◆ ABOUT THIS TASK ◆
Rewrite the rows from the line that contains "is (534, 824)." through the end of the rows, putting "screen image" in place of "screenshot" and leaving everything else as it is. Omit the pictures from your answer.
#### DATA SUPPLIED ####
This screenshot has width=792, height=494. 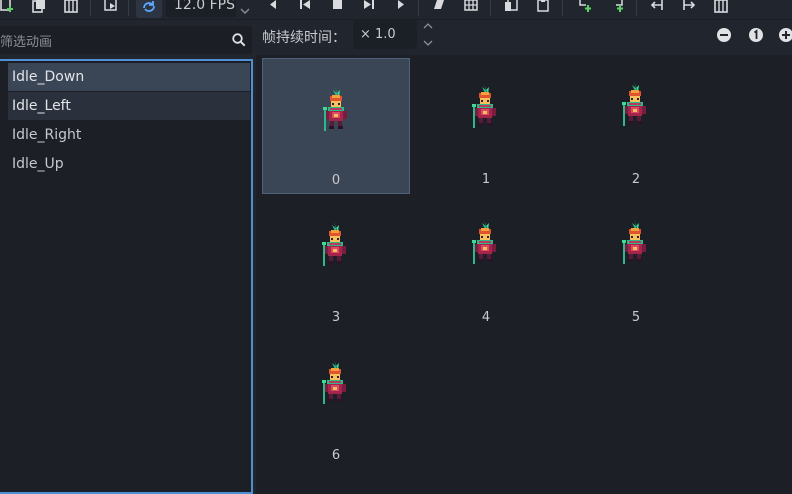 I want to click on zoom-out-icon, so click(x=724, y=35).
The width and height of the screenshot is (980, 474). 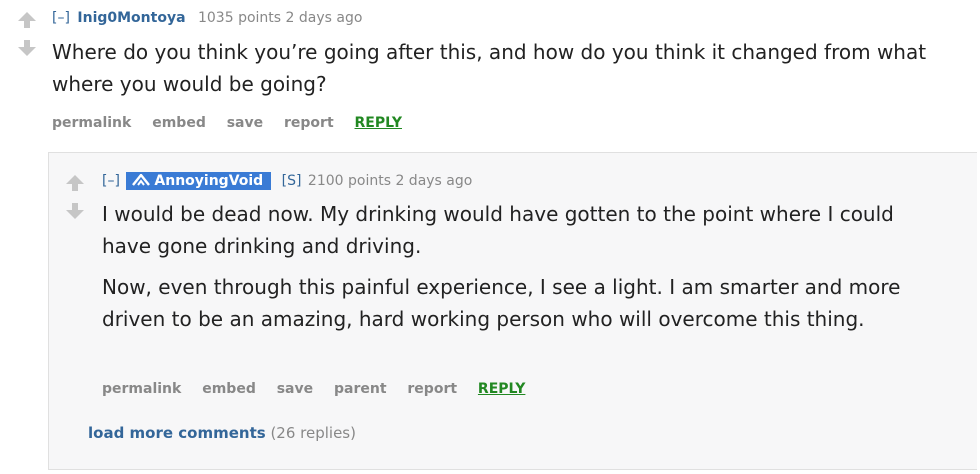 I want to click on parent-button: parent, so click(x=360, y=389).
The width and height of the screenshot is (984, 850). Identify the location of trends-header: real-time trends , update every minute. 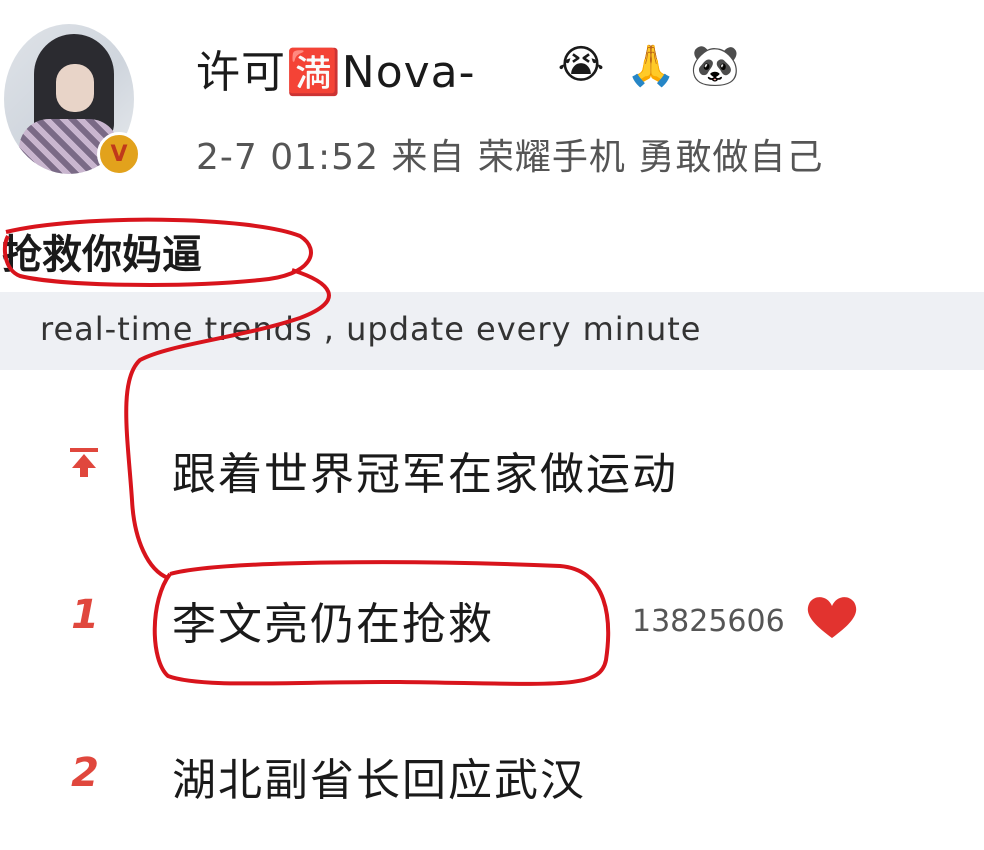
(492, 331).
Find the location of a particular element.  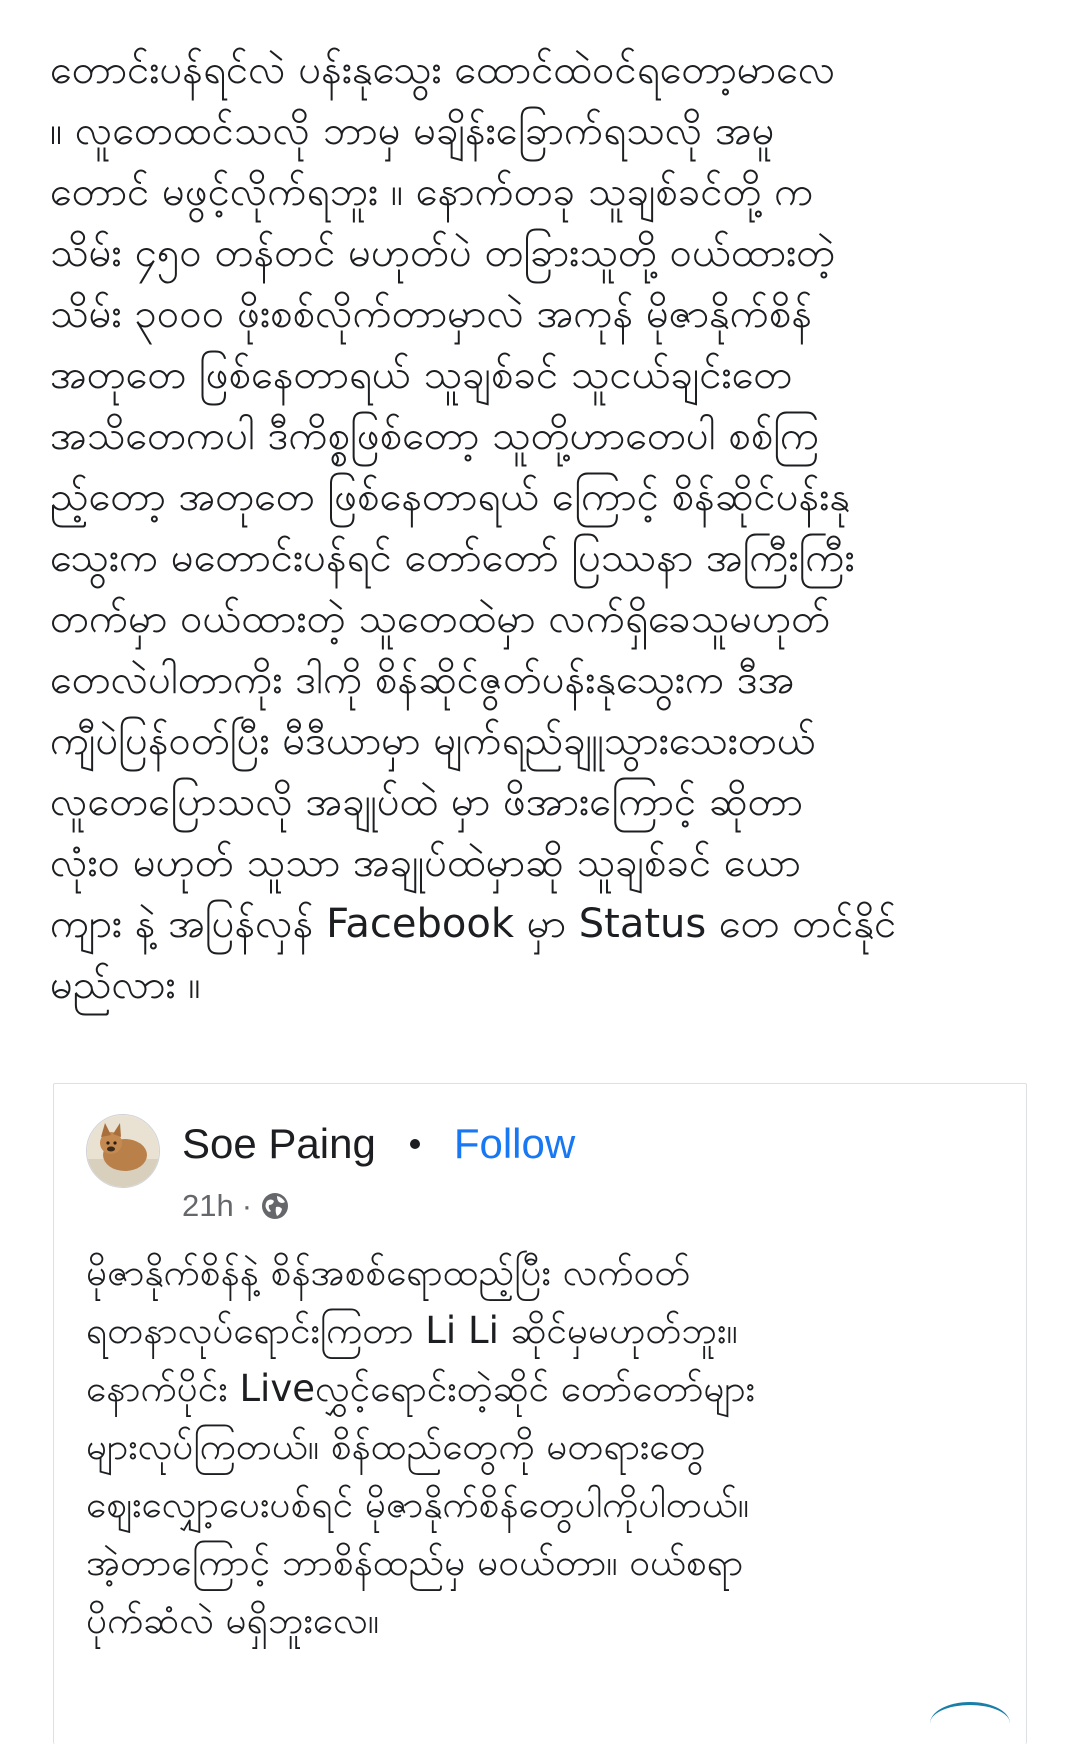

partial-button-edge is located at coordinates (970, 1724).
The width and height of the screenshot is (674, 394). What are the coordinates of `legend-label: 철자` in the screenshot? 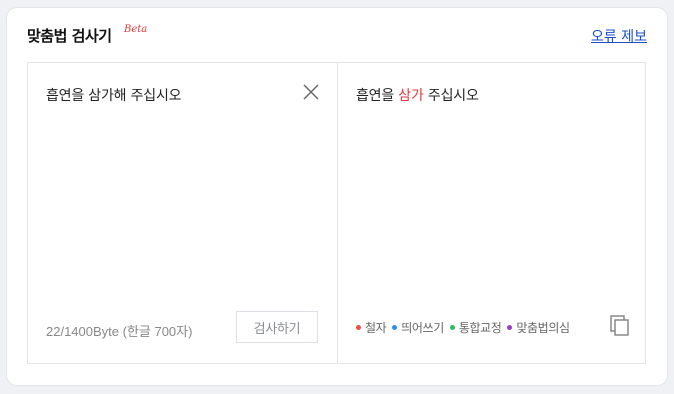 It's located at (376, 328).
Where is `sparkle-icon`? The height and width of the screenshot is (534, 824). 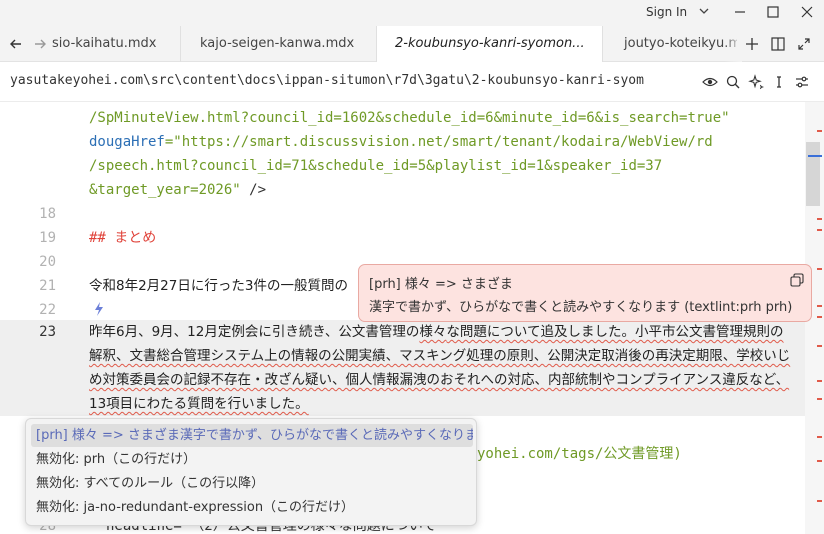
sparkle-icon is located at coordinates (756, 82).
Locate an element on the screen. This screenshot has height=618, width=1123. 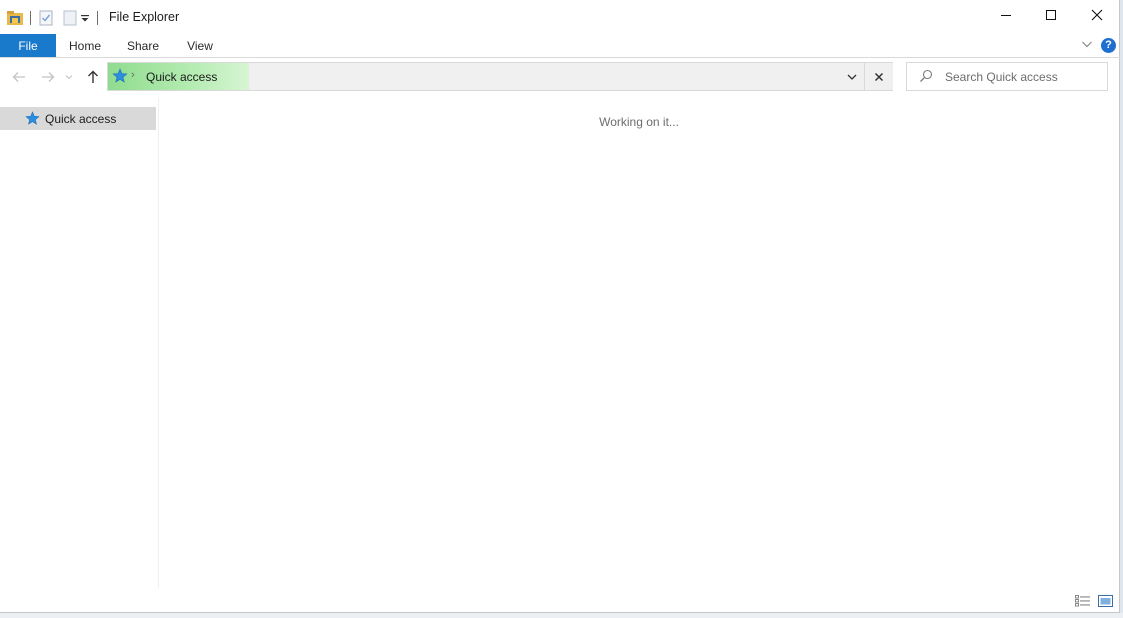
properties-checkbox-icon is located at coordinates (46, 18).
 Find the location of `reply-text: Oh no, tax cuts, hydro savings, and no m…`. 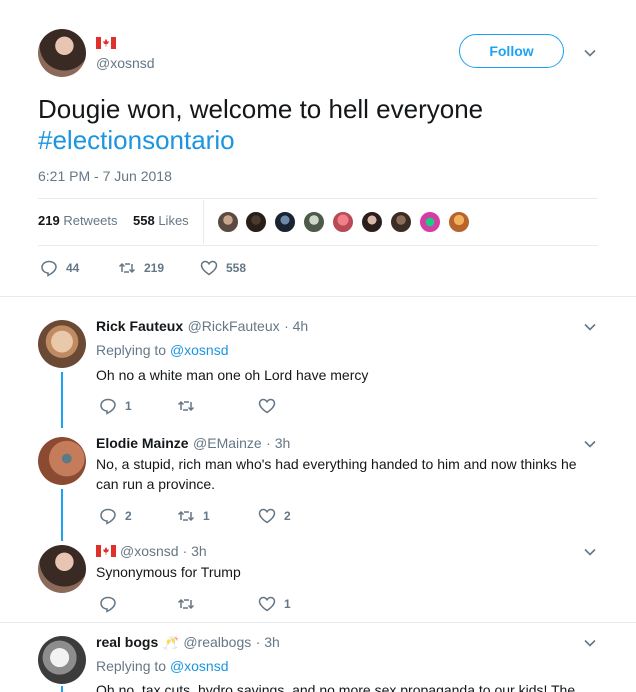

reply-text: Oh no, tax cuts, hydro savings, and no m… is located at coordinates (336, 687).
####
◆ OUTPUT OF THE EXERCISE ◆
Where is `sparkle-icon`? The height and width of the screen image is (534, 824). 
sparkle-icon is located at coordinates (756, 82).
Locate an element on the screen. This screen image has height=618, width=1123. 
properties-checkbox-icon is located at coordinates (46, 18).
 Find the location of `reply-text: Oh no, tax cuts, hydro savings, and no m…`. 

reply-text: Oh no, tax cuts, hydro savings, and no m… is located at coordinates (336, 687).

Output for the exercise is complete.